ACTIVITY ▸ Beginning at the line containing "Task: Click the red Reject cross icon", repeat each line below exactly up to and including the line containing "Open the taskbar hidden icons chevron". Do not repeat the pictures.

- - - -

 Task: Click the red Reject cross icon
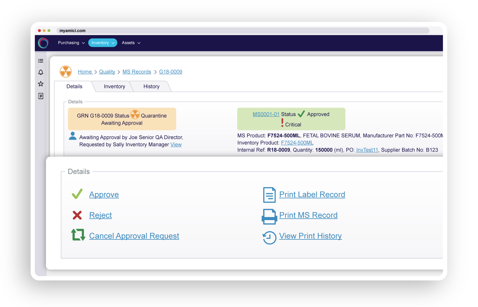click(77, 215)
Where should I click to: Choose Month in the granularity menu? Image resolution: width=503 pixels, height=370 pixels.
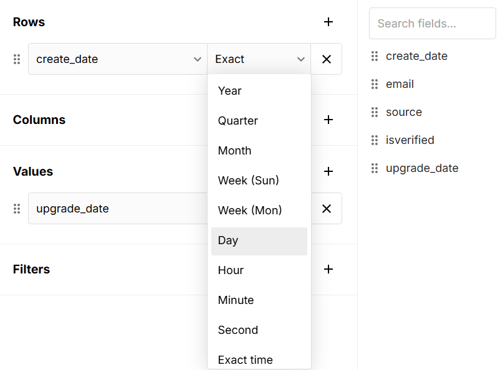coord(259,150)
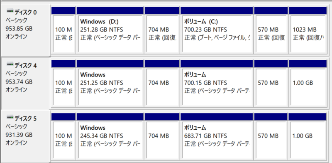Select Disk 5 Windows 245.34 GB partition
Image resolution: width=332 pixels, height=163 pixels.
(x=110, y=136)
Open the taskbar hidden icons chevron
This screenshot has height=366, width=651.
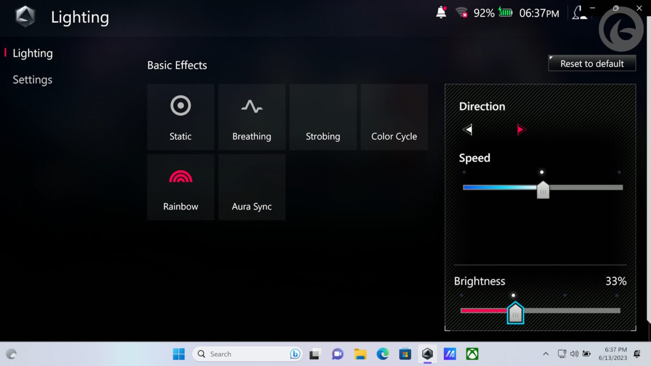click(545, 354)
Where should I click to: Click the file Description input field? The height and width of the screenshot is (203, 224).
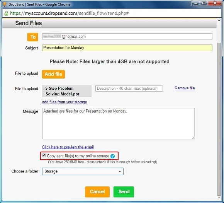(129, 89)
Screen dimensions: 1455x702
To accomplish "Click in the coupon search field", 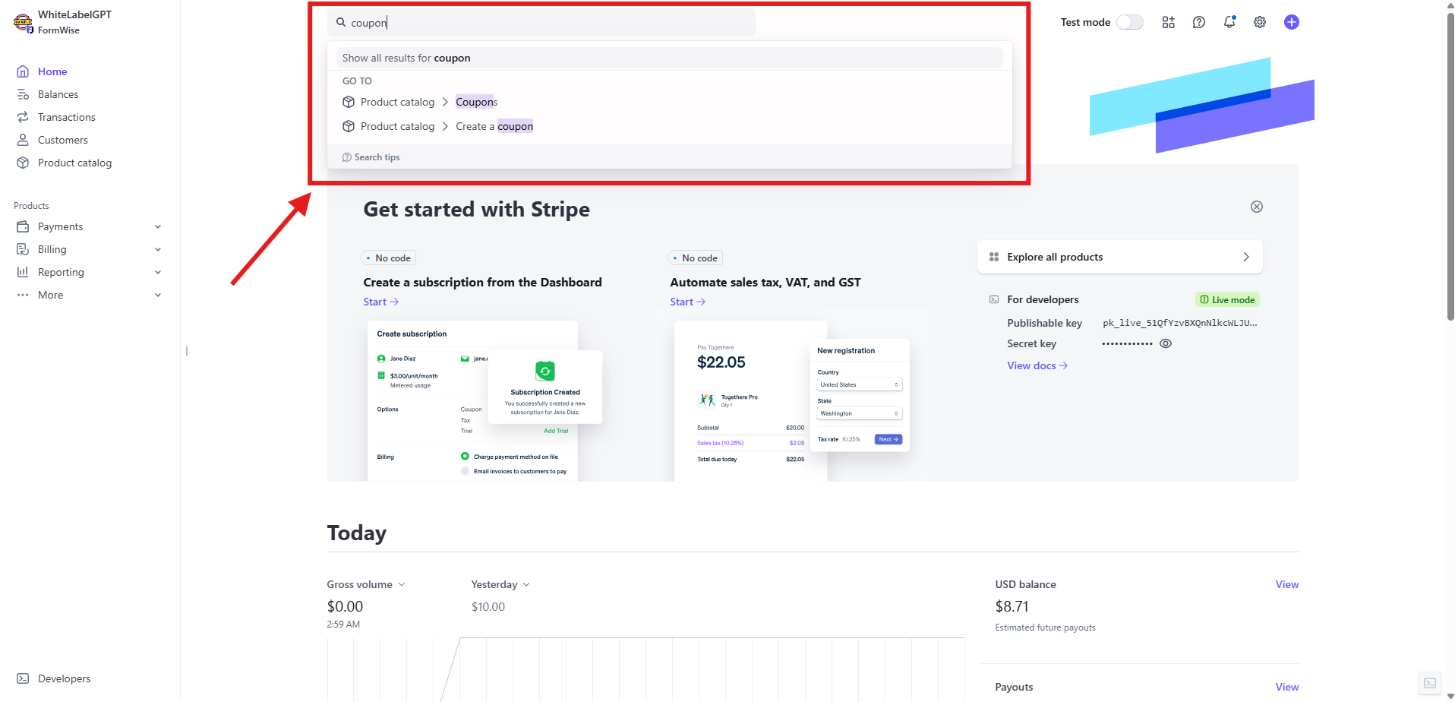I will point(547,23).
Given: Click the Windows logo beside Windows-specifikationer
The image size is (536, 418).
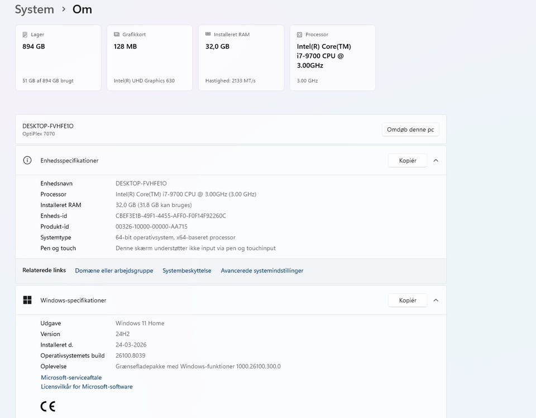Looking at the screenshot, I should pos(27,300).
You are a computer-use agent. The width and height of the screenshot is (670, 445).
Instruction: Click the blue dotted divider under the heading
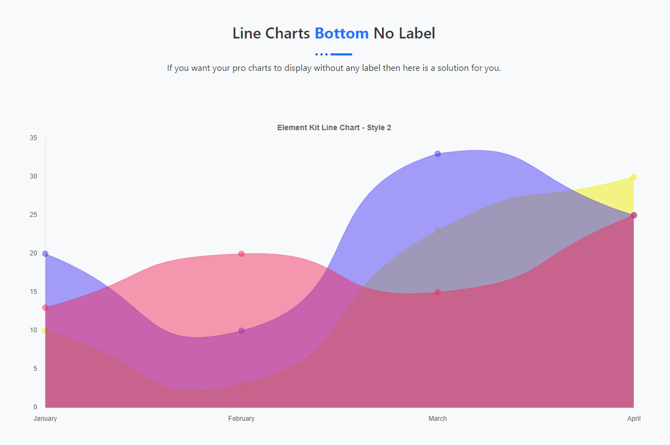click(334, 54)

- - - -

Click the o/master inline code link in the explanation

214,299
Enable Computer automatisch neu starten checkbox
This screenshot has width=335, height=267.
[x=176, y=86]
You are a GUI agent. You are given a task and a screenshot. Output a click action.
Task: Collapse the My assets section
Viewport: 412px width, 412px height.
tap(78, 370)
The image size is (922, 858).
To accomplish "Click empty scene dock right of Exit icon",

- - - -

TASK OUTPUT ▸
 Task: Click the red Reject cross icon
click(77, 215)
Where should I click to: Choose Month in the granularity menu? Image resolution: width=503 pixels, height=370 pixels.
coord(259,150)
Select Disk 5 Windows 245.34 GB partition
Image resolution: width=332 pixels, height=163 pixels.
(x=110, y=136)
Open the taskbar hidden icons chevron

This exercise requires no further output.